和歌山県立医大に新棟建設へ がん治療など充実

 県立医科大学(和歌山市紀三井寺、 板倉徹学長)は15日、 新棟 「地域医療支援総合センター」 (仮称)を11月中旬から建設すると発表した。 がん治療を中心とした診療設備の充実、 県内の地域医療支援の強化などを主な機能としている。

 新棟は同大敷地内の東側に地上5階建てで建設し、 付属病院棟と通路で接続する。 完成は平成26年3月末の予定。

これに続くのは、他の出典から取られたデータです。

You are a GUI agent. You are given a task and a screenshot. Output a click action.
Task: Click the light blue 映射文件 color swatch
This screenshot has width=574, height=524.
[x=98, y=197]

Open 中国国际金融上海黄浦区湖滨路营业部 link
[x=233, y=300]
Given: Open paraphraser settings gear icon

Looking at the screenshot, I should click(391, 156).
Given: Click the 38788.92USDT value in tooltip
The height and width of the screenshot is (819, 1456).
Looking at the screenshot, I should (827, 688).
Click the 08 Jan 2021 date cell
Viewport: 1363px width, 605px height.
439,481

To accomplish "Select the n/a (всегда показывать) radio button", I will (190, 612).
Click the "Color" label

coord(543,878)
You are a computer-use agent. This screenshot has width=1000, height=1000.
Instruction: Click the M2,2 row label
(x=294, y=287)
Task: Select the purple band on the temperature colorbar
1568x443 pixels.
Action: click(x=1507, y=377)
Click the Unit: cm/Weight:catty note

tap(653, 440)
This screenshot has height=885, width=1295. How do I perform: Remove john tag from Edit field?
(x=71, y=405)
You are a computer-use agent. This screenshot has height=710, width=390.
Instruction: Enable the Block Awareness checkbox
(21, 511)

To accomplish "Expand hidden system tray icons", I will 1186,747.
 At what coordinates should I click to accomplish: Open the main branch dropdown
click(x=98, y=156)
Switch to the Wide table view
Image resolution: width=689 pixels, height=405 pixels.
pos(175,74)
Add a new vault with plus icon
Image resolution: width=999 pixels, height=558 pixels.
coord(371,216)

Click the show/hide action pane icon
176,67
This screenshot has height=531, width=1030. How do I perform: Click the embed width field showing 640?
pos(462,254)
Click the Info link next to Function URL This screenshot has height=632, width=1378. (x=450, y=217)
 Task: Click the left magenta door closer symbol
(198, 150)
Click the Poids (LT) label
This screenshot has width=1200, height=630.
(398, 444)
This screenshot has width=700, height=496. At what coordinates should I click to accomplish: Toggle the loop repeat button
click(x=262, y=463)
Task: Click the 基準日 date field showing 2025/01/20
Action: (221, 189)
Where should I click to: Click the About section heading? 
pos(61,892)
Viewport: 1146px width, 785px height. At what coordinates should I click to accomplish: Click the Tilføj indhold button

 県内のがん死亡率は23年が全国5位と高く、 手術などの治療体制の充実が求められている。 現在の付属病院に手術室は12あるが、 手術件数が想定を超え、 手術待ち患者が増加。 最近の4年間の手術件数は年間7000件台後半で推移している。 新棟の建設で手術室は7室増え、 年間約1万1760件の手術が可能になる。

 さらに、 体への負担が小さい内視鏡治療を充実するため、 治療室を現在の5から9室に増やす。

 新棟に設置する地域医療支援センターでは、 紀南地域など遠隔地の患者のために、 各地の医療機関での診療に医大の専門医がネットワークを通じて参加し、 患者との会話や現場の医師へのアドバイスなどを行う 「遠隔外来」 を実施。 救急医療でも、 医大の救急外来から各地にアドバイスを行える 「遠隔救急」 を行う。

 県内の全公立病院に参加を呼び掛けており、 各地の病院で必要となる設備は、 地域医療再生基金を活用して整備する。

 同センターではまた、 県内医療や過疎地医療に従事する医学生の卒業後の研修に対する支援、 医師不足状況などの把握、 分析も行う。

 板倉学長は 「新棟によって医大がさらに良い医療機関となるよう努力したい」 と話している。

 工事に伴い、 敷地内の駐車場100台分が使用できなくなるため、 工事期間中の平日は、 JR紀三井寺駅との間に無料シャトルバスを一日20往復半運行する。